- [YOUR OBJECTIVE]:
For this exercise, output the line holding "Open Erstellt Von anzeigen dropdown" and all subsequent lines of the entries below, unchanged, up to and including the last.

[Stored data entries]
- Opening Delimiter -

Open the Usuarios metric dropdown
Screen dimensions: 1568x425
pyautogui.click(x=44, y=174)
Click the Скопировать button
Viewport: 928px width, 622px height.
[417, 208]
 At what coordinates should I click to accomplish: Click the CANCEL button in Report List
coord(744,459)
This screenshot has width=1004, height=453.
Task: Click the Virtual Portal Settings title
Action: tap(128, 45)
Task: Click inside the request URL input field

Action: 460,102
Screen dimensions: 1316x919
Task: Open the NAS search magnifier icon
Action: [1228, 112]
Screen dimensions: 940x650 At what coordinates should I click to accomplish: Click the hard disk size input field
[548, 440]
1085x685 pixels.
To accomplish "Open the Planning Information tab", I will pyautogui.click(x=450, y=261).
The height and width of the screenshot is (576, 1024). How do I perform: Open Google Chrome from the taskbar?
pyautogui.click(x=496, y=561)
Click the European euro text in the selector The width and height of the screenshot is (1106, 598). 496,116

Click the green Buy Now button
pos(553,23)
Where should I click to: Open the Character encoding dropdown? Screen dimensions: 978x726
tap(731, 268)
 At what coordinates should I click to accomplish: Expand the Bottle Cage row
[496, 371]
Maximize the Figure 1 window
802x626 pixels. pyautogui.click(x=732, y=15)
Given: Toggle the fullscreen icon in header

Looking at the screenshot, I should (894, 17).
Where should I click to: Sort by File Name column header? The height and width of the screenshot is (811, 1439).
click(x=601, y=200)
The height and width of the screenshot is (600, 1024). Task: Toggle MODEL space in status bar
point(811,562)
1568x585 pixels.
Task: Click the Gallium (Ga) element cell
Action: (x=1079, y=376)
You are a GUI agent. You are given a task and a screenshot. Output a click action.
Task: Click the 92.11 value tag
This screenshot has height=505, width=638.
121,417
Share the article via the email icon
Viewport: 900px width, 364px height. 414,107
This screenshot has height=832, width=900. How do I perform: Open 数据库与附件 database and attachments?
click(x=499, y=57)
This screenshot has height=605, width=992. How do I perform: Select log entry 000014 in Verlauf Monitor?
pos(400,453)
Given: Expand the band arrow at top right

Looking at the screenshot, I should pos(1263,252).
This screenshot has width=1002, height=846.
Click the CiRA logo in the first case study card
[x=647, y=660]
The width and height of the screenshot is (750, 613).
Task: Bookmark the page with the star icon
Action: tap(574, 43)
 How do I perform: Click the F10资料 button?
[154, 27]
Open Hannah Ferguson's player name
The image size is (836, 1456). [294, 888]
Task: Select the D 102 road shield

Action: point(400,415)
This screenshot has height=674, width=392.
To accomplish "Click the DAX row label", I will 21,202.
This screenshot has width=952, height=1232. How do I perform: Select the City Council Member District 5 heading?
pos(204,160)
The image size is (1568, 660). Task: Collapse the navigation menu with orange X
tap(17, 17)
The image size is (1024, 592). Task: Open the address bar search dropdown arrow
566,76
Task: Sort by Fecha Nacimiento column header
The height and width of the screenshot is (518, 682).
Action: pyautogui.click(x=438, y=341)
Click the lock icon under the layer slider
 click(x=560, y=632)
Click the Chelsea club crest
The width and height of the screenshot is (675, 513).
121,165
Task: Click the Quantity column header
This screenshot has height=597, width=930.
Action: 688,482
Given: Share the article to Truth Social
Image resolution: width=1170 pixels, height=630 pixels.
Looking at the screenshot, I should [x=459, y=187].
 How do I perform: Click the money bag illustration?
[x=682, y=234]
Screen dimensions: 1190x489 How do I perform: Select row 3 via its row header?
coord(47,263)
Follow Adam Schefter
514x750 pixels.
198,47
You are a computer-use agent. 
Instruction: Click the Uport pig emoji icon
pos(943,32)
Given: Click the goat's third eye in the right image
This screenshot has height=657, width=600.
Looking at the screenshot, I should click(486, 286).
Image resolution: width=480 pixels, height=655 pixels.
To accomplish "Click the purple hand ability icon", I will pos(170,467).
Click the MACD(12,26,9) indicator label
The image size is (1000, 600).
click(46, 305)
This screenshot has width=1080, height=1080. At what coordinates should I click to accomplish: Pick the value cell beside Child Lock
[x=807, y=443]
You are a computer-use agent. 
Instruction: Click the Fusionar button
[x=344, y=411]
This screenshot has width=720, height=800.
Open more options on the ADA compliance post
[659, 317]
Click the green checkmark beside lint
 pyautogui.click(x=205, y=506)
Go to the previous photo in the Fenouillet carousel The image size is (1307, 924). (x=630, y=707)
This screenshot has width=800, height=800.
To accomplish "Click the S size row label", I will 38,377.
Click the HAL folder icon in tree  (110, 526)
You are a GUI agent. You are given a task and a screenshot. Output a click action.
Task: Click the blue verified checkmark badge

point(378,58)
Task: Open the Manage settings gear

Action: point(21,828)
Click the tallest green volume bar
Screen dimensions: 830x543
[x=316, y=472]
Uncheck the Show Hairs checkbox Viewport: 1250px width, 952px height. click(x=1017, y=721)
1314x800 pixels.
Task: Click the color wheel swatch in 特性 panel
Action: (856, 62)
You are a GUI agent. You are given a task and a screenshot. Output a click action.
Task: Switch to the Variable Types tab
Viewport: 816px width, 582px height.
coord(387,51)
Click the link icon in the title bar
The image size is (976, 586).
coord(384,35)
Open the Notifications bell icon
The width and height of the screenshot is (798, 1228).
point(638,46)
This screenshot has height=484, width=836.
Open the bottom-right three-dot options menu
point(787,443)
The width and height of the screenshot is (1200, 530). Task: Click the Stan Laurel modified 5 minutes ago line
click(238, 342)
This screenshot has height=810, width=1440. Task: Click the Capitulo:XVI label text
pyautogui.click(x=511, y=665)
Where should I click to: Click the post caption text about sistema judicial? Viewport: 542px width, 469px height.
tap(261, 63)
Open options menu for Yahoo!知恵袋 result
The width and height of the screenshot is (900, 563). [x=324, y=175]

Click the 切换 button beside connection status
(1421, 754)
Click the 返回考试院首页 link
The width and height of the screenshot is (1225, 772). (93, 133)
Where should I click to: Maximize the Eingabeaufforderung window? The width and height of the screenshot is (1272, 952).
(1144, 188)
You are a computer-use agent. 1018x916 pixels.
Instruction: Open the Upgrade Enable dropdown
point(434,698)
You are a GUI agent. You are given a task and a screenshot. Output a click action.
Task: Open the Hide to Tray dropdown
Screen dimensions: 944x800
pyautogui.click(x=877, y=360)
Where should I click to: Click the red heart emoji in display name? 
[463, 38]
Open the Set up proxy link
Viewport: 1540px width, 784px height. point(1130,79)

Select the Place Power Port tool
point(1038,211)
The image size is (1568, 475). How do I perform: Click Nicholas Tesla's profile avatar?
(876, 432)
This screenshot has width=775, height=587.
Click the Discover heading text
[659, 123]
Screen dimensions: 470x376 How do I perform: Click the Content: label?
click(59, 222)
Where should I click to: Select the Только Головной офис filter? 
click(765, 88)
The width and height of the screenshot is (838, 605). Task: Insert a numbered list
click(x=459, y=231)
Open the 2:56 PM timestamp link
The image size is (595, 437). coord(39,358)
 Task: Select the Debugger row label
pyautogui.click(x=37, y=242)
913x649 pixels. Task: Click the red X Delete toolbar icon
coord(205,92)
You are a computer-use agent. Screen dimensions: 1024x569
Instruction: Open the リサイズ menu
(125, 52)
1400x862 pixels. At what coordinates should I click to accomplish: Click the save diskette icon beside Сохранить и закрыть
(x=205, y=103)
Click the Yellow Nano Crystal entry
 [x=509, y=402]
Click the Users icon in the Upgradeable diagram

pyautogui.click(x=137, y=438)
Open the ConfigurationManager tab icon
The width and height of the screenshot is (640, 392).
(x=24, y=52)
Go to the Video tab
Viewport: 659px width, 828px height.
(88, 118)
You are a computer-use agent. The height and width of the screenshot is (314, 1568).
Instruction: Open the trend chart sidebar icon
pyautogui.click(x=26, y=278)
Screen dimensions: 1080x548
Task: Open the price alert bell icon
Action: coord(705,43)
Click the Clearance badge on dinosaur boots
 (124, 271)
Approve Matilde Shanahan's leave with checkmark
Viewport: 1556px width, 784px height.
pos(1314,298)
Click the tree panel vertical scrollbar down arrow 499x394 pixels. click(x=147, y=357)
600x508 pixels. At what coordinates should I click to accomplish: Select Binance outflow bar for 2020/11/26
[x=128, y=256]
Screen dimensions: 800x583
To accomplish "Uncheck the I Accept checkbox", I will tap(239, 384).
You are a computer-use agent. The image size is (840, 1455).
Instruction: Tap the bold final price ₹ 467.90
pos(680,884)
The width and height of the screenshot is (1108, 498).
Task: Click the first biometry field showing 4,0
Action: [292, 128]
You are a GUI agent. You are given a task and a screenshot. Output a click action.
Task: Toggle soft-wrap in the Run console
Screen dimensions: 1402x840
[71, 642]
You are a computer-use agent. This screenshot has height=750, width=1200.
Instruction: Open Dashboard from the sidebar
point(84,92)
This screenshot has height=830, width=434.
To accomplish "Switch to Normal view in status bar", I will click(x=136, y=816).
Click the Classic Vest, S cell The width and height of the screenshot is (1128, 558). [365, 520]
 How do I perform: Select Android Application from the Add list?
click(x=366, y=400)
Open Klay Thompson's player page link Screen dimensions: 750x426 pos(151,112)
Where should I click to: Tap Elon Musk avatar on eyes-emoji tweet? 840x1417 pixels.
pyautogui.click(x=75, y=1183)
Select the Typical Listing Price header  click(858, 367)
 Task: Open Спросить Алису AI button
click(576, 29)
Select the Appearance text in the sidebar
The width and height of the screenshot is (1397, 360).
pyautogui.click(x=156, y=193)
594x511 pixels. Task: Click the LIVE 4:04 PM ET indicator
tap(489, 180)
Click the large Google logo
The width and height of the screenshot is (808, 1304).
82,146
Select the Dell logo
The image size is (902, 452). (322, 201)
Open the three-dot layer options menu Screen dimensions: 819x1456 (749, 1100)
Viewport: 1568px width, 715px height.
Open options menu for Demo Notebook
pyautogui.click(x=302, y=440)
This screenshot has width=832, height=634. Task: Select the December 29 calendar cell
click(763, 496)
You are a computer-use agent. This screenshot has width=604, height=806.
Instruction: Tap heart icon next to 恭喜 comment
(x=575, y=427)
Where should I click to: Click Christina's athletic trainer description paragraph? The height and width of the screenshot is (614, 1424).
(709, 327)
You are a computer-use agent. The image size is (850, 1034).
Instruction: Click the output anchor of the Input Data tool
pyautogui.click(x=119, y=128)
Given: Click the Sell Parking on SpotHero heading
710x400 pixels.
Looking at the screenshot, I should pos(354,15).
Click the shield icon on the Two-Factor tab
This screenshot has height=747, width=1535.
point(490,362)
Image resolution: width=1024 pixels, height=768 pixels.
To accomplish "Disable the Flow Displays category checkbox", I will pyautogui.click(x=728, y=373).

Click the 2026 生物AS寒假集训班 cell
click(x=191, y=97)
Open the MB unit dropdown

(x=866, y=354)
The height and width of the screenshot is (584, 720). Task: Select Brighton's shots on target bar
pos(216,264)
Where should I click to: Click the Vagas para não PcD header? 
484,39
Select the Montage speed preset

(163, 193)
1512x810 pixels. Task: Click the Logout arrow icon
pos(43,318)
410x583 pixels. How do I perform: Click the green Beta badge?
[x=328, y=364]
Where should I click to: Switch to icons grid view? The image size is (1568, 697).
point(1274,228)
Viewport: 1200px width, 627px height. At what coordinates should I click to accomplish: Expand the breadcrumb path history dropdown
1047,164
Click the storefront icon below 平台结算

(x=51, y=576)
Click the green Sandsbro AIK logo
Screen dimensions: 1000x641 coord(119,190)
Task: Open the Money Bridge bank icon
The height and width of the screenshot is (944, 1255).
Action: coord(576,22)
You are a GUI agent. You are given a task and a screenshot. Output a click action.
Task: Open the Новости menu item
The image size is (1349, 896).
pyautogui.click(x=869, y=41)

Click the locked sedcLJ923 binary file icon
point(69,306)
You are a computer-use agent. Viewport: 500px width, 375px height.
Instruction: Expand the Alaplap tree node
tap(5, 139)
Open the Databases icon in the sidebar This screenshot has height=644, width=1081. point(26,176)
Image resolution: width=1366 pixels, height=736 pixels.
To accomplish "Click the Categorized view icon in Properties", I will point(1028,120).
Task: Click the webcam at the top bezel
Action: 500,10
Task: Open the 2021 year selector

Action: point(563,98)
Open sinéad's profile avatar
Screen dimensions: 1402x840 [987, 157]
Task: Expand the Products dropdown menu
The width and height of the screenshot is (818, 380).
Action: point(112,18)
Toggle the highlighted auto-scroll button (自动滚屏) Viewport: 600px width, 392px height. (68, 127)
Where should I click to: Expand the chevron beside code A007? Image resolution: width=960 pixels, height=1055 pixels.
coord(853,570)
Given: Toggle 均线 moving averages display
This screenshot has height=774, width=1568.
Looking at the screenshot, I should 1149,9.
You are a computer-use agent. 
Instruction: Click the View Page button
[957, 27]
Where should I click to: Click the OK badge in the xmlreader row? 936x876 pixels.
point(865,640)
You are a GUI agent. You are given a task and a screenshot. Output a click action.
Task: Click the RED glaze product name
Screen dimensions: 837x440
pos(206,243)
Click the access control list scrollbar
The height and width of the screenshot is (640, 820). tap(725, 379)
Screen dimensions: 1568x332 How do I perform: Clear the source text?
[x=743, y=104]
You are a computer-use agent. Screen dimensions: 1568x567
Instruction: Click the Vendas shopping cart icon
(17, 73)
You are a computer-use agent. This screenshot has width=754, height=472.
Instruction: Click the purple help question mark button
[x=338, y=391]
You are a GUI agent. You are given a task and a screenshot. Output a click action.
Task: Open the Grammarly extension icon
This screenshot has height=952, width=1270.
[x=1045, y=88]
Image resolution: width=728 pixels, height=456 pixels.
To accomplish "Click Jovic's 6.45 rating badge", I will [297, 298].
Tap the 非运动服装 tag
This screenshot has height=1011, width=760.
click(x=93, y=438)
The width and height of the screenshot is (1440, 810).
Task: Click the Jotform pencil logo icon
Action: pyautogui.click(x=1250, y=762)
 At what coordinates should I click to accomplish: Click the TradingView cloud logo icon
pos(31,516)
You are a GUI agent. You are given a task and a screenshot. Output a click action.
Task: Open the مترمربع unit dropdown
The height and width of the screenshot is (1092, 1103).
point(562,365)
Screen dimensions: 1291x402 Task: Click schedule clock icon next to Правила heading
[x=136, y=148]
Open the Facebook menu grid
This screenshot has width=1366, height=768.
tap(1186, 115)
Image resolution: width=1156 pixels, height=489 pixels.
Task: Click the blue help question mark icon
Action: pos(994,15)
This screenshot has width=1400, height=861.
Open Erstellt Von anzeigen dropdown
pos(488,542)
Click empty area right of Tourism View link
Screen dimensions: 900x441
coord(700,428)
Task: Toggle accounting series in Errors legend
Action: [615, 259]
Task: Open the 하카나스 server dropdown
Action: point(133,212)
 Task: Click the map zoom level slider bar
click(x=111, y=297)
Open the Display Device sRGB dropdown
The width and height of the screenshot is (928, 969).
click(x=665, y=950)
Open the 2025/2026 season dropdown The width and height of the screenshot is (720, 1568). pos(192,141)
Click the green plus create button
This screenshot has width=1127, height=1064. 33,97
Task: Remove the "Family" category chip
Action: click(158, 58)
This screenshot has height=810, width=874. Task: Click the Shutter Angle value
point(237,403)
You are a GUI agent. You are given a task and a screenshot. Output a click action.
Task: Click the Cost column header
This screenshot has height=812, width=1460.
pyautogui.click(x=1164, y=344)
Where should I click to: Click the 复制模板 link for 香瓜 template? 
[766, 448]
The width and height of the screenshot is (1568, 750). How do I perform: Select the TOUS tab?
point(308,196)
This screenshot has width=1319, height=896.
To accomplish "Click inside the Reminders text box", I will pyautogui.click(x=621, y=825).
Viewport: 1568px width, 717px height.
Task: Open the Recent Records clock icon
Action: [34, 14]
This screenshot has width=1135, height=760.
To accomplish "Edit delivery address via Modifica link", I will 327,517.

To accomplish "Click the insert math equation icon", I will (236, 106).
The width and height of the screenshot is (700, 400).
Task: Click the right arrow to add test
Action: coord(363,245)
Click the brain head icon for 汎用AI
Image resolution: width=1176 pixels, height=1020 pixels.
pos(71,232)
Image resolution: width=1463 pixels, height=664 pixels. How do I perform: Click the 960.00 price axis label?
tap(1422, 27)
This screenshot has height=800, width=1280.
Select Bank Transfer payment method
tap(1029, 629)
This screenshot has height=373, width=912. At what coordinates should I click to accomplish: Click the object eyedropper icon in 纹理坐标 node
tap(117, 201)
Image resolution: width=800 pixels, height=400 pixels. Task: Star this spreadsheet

- Closing Delimiter -

- [RESPONSE AREA]:
Open Erstellt Von anzeigen dropdown
pos(488,542)
Click empty area right of Tourism View link
Screen dimensions: 900x441
coord(700,428)
Task: Toggle accounting series in Errors legend
Action: [615, 259]
Task: Open the 하카나스 server dropdown
Action: point(133,212)
 Task: Click the map zoom level slider bar
click(x=111, y=297)
Open the Display Device sRGB dropdown
The width and height of the screenshot is (928, 969).
click(x=665, y=950)
Open the 2025/2026 season dropdown The width and height of the screenshot is (720, 1568). pos(192,141)
Click the green plus create button
This screenshot has width=1127, height=1064. 33,97
Task: Remove the "Family" category chip
Action: click(158, 58)
This screenshot has height=810, width=874. Task: Click the Shutter Angle value
point(237,403)
You are a GUI agent. You are given a task and a screenshot. Output a click action.
Task: Click the Cost column header
This screenshot has height=812, width=1460.
pyautogui.click(x=1164, y=344)
Where should I click to: Click the 复制模板 link for 香瓜 template? 
[766, 448]
The width and height of the screenshot is (1568, 750). How do I perform: Select the TOUS tab?
point(308,196)
This screenshot has width=1319, height=896.
To accomplish "Click inside the Reminders text box", I will pyautogui.click(x=621, y=825).
Viewport: 1568px width, 717px height.
Task: Open the Recent Records clock icon
Action: [34, 14]
This screenshot has width=1135, height=760.
To accomplish "Edit delivery address via Modifica link", I will 327,517.

To accomplish "Click the insert math equation icon", I will (236, 106).
The width and height of the screenshot is (700, 400).
Task: Click the right arrow to add test
Action: coord(363,245)
Click the brain head icon for 汎用AI
Image resolution: width=1176 pixels, height=1020 pixels.
pos(71,232)
Image resolution: width=1463 pixels, height=664 pixels. How do I perform: Click the 960.00 price axis label?
tap(1422, 27)
This screenshot has height=800, width=1280.
Select Bank Transfer payment method
tap(1029, 629)
This screenshot has height=373, width=912. At what coordinates should I click to accomplish: Click the object eyedropper icon in 纹理坐标 node
tap(117, 201)
Image resolution: width=800 pixels, height=400 pixels. Task: Star this spreadsheet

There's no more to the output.